This is a survey of the postage stamps and postal history of Fiji.

Fiji is an island nation in Melanesia in the South Pacific Ocean about 2,000  km northeast of New Zealand's North Island. It is a former British colony.

Early mail and first stamps
Before the first postage stamps of Fiji, mail was carried by trading vessels to Sydney, Australia, and other ports, where it was placed in the mail.

The first stamps of Fiji were issued on 1 November 1870 by the local newspaper, the Fiji Times.
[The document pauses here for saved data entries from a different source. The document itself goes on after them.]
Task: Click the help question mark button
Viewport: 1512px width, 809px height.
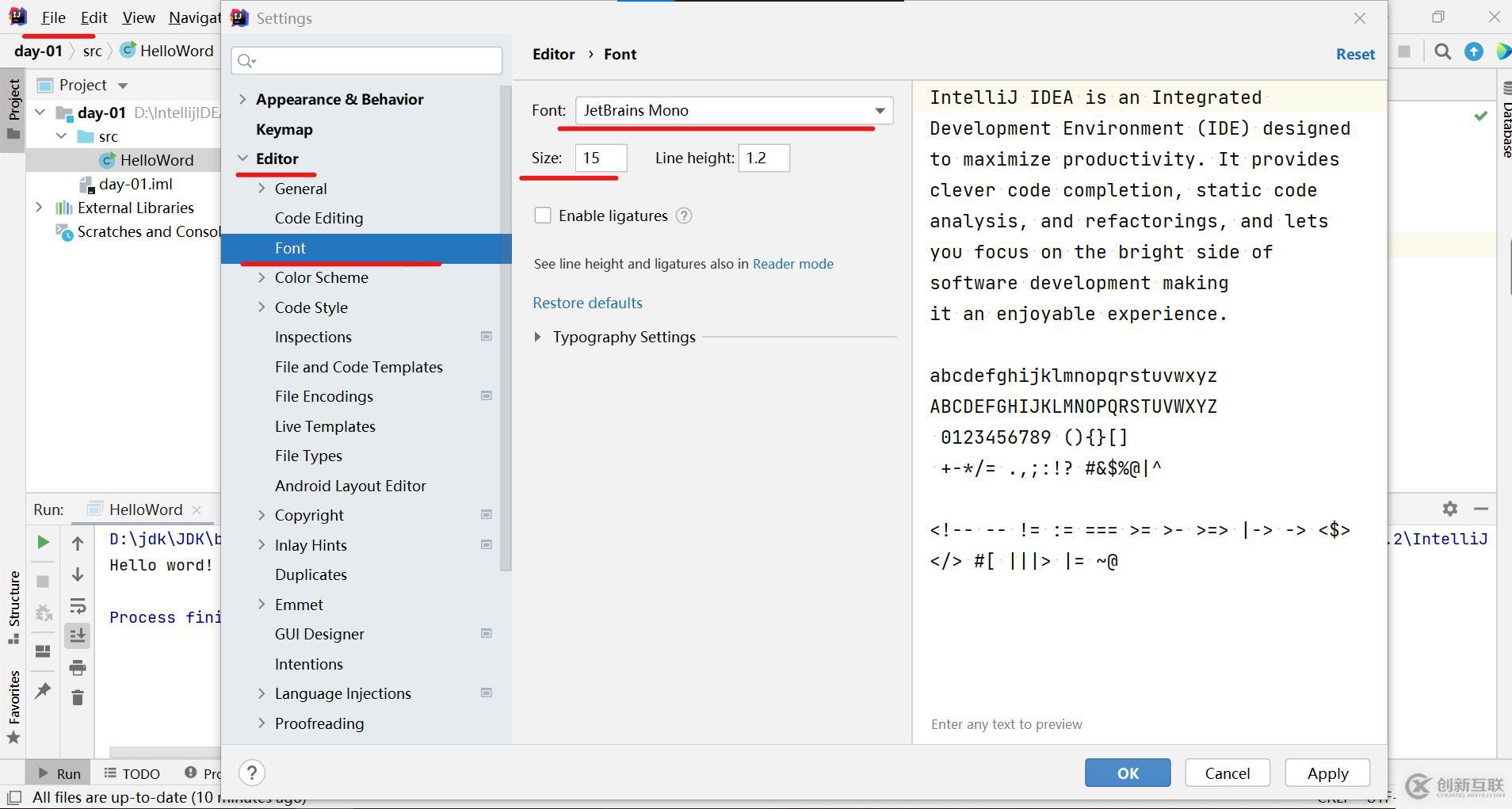Action: [x=251, y=773]
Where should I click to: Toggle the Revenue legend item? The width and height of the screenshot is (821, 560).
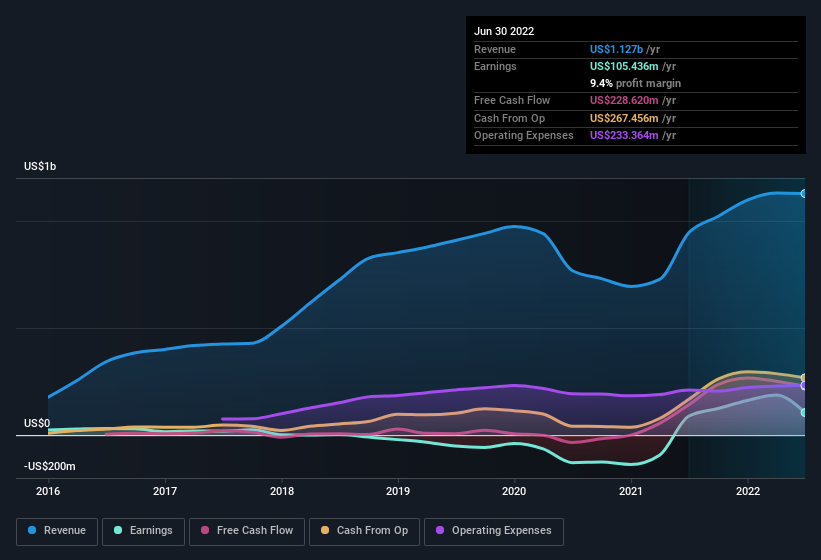tap(57, 530)
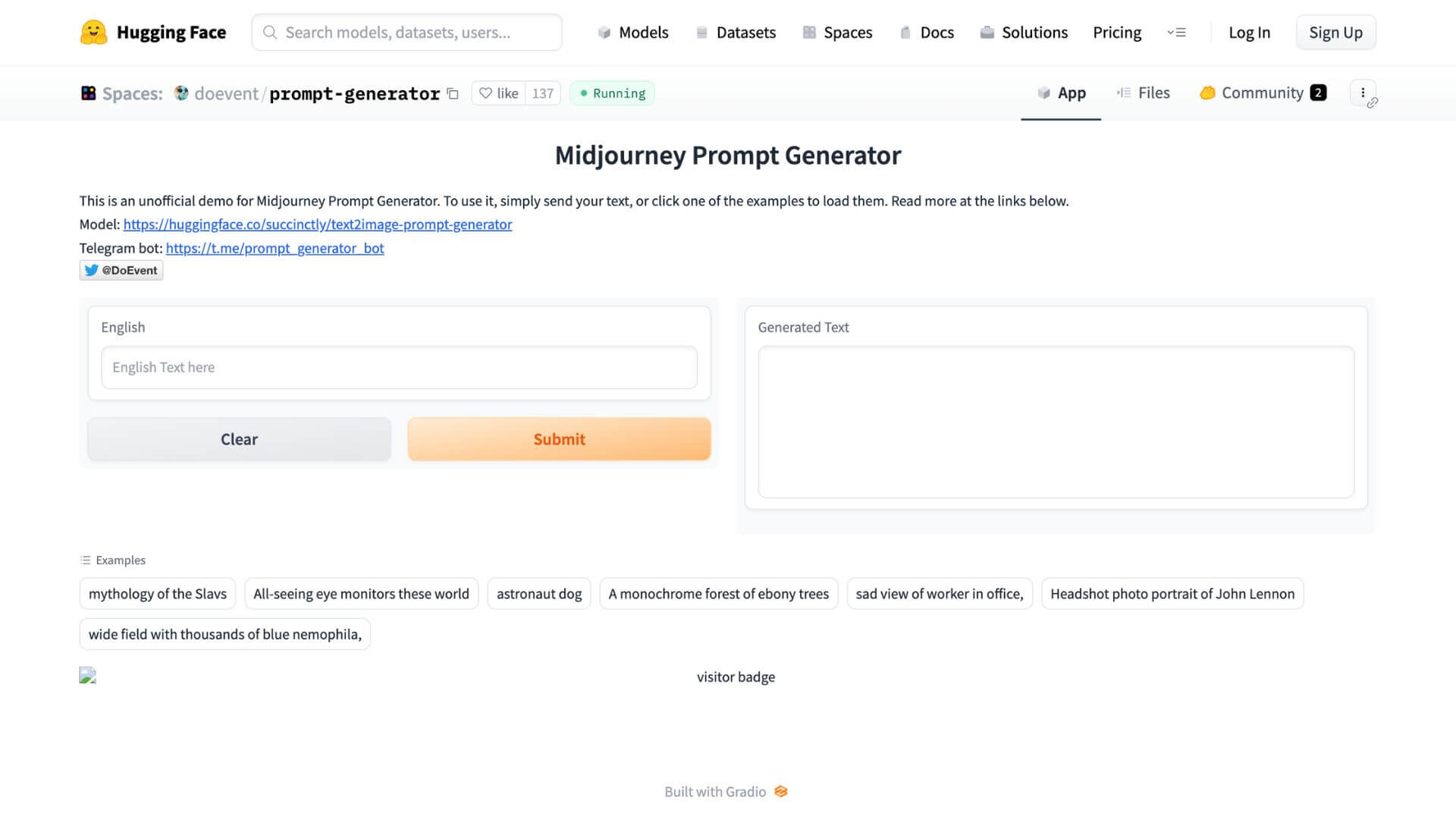Click the Spaces header icon
The height and width of the screenshot is (819, 1456).
click(x=89, y=93)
The British Consul objected to the service and tried to close it in 1871 and appointed an official Postmaster and the Fiji Times service was closed in 1872.

Stamps were issued by the Kingdom of Fiji in 1871, showing a ‘CR’ monogram for ‘Cakobau Rex', the King of Fiji.

British colony
A British colony was established over Fiji in 1874. Previous issues of the Kingdom of Fiji were overprinted VR for "Victoria Regina", the royal cypher of Queen Victoria. Later issues had designs with a VR monogram.

Stamps with designs common to the British colonies were issued in 1903. The first pictorial set was issued in 1938.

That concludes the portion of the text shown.